(Provided material Opens)

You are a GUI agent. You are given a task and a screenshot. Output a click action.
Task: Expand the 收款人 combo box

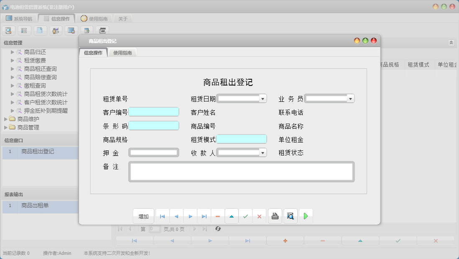(x=263, y=153)
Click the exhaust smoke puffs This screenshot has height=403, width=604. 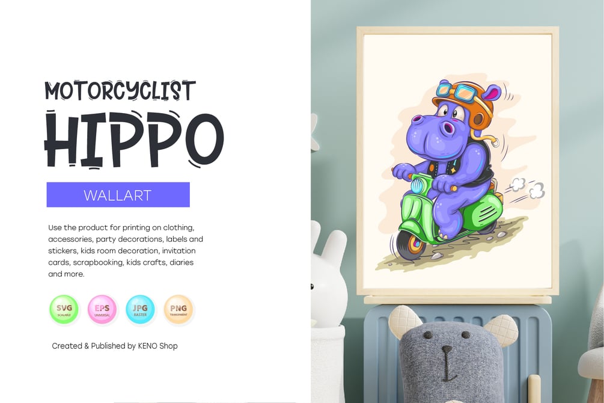[x=528, y=188]
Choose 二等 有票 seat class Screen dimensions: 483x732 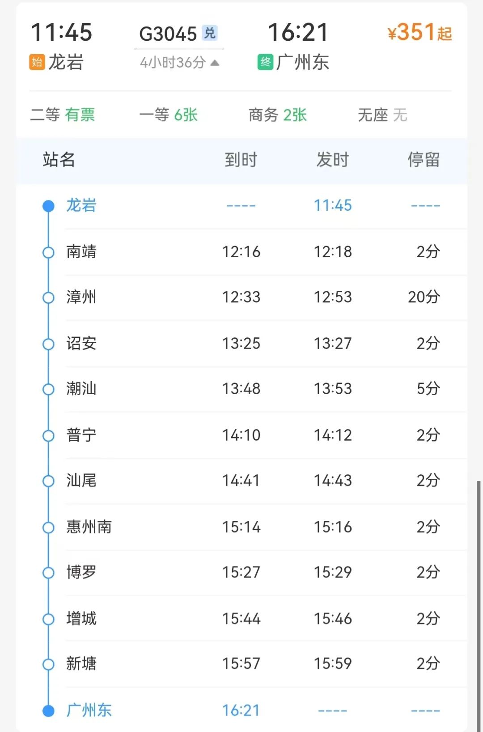(x=63, y=115)
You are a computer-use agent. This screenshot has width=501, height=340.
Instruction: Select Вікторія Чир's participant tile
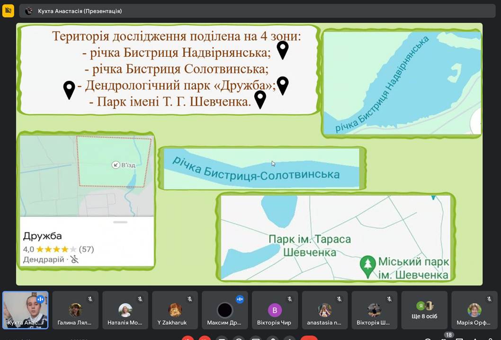click(x=275, y=310)
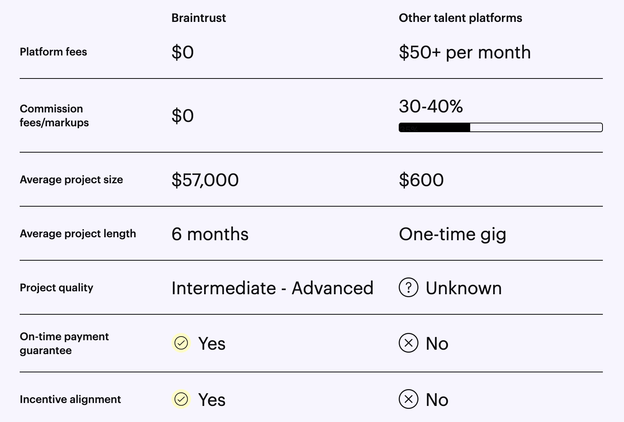Viewport: 624px width, 422px height.
Task: Click the question mark icon beside Unknown
Action: (409, 288)
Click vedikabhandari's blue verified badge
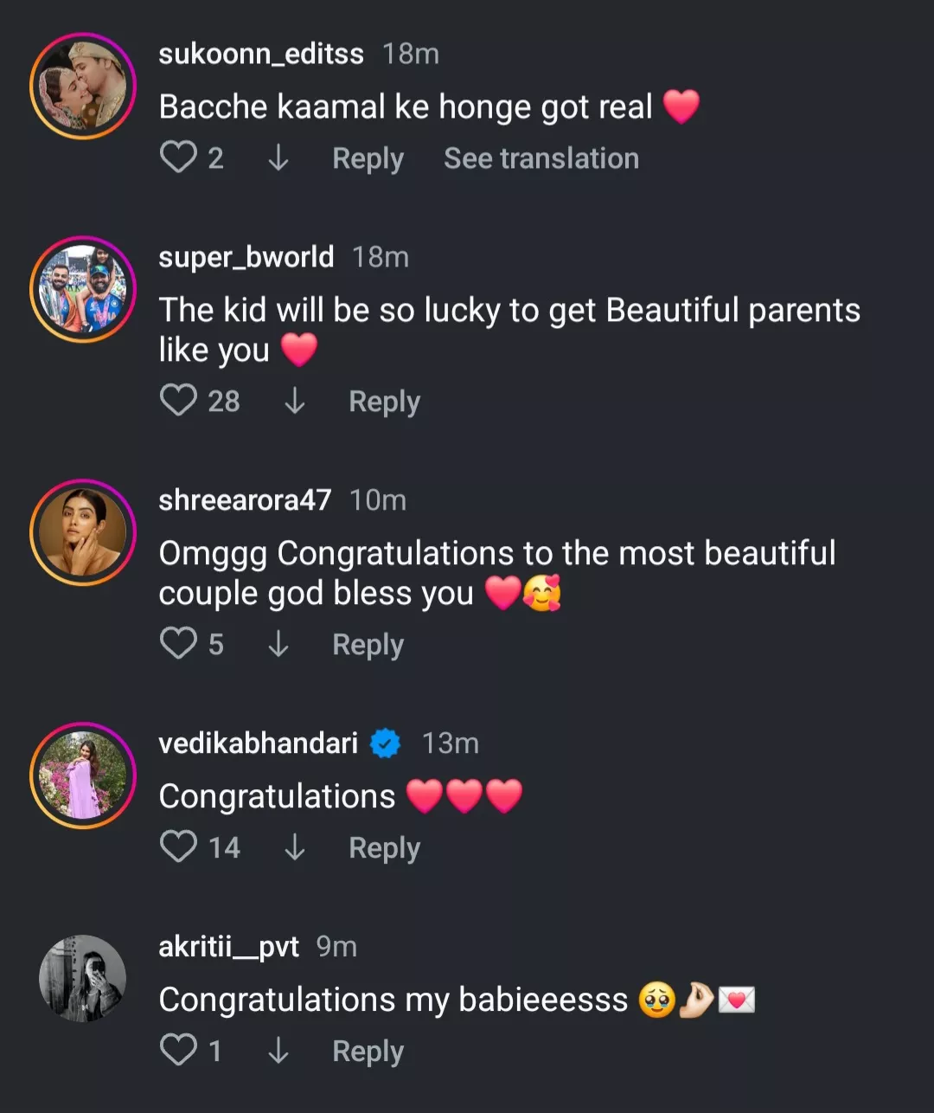This screenshot has height=1113, width=934. pyautogui.click(x=385, y=743)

(Provided material Closes)

• _What you have to do_
Leave out the pictures and return, exactly as written, only the lines from the line with "Instruction: Select Вікторія" through the end of the records above.

• _Expected output_
Instruction: Select Вікторія Чир's participant tile
click(x=275, y=310)
Viewport: 624px width, 422px height.
Task: Click the question mark icon beside Unknown
Action: (409, 288)
Click vedikabhandari's blue verified badge
This screenshot has height=1113, width=934. pyautogui.click(x=385, y=743)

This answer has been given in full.